Posted by Lori Ayre on April 20, 2009

The group Books Not Filters is trying to fight the push for installing expensive, and imperfect internet filters on public computers at San Jose Public Library. The group is behind the Vice Mayor's proposal. She is urging the Mayor and City Council to look at the bigger picture and respond accordingly.
Toward that end, the Vice Mayor compares the use of of the library against pornography viewing incidents noting that of 1.5 million computer sessions in the last two years, there have only been 14 complaints of people using the computers to view pornography.

Ratio of Pornography Viewing Complaints to Computer Sessions:
14
1,500,000

Additional context: The Vice Mayor suggests that any investment in filters should be deferred until after the San Jose Police Dept. is able to fully fund their Sexual Assault Investigation Unit (to catch the really bad guys), and after library hours per branch return to their FY 2000-2001 levels (to ensure full provision of services for youth), and after the crossing guard program is fully funded to match need (to keep kids from being run over).

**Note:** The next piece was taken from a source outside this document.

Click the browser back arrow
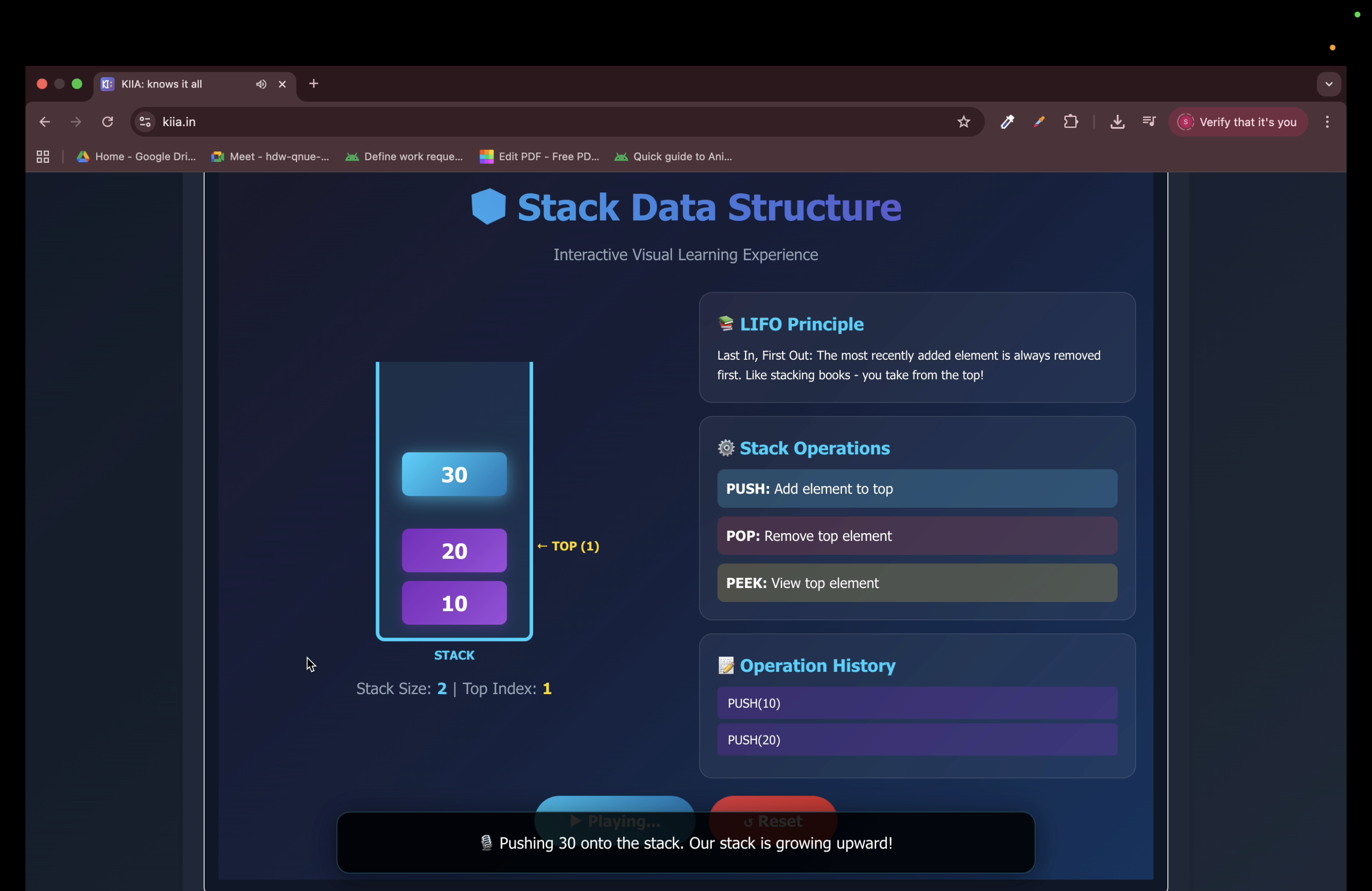1372x891 pixels. 44,122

Sounds darn reasonable to me.
Filters are right about 85% of the time (under the best of circumstances) and they are a bear to manage (correctly), and very expensive (for a good one....that makes mistakes only 15 of 100 web page views).

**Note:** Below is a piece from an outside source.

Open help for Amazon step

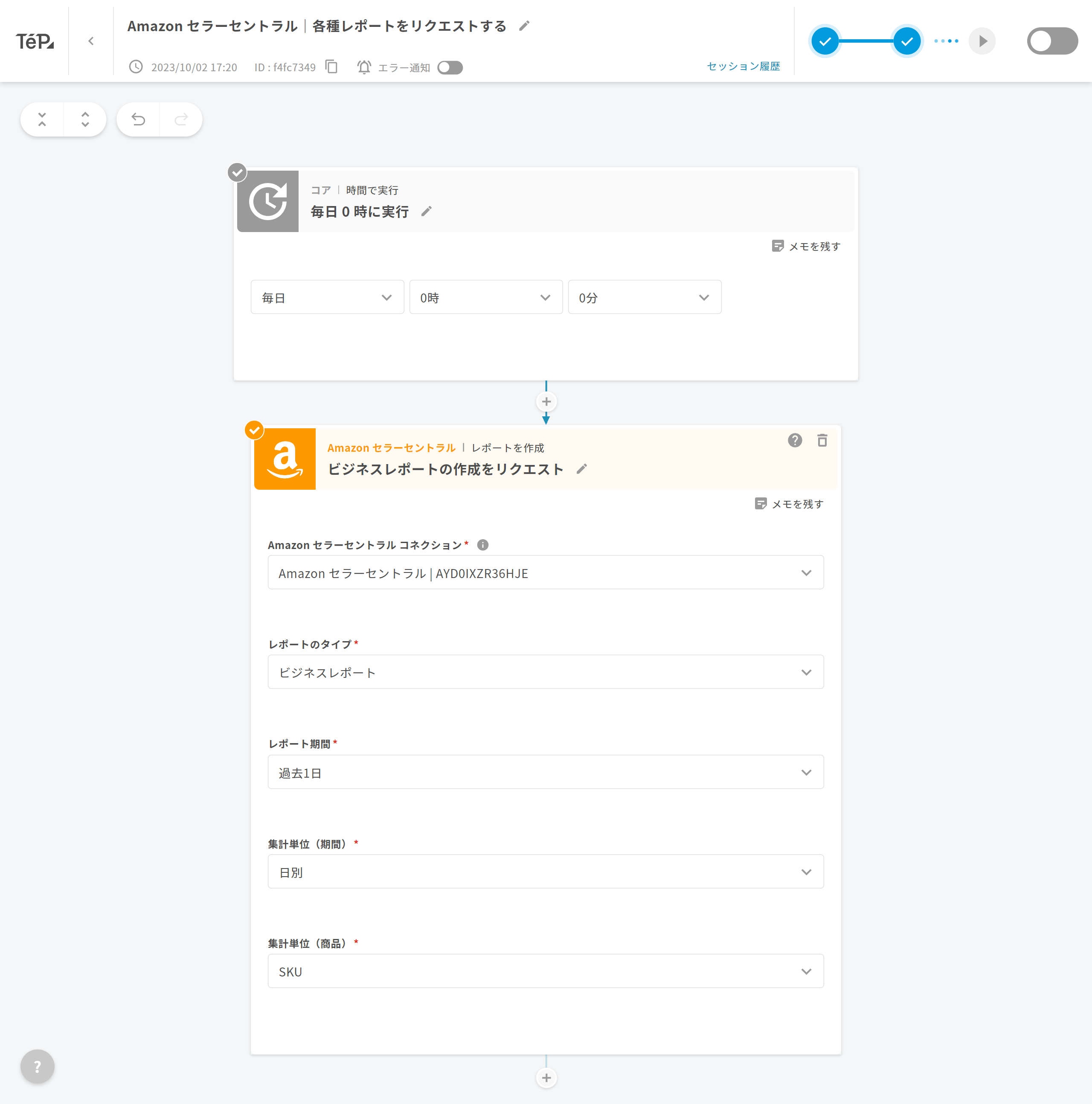[794, 440]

The Vice Mayor closes by recommending less expensive approaches to protecting children from pornography: using privacy screens and public campaigns urging parents to take greater responsibility for their kids' computer usage.
Good ideas...although privacy screens are expensive at $70 each (which accounts for 5-10% of the cost of each computer). At least they are relatively easy to manage. And they work. Parental involvement is good.
Teaching kids how to stay safe while using the Internet is even better.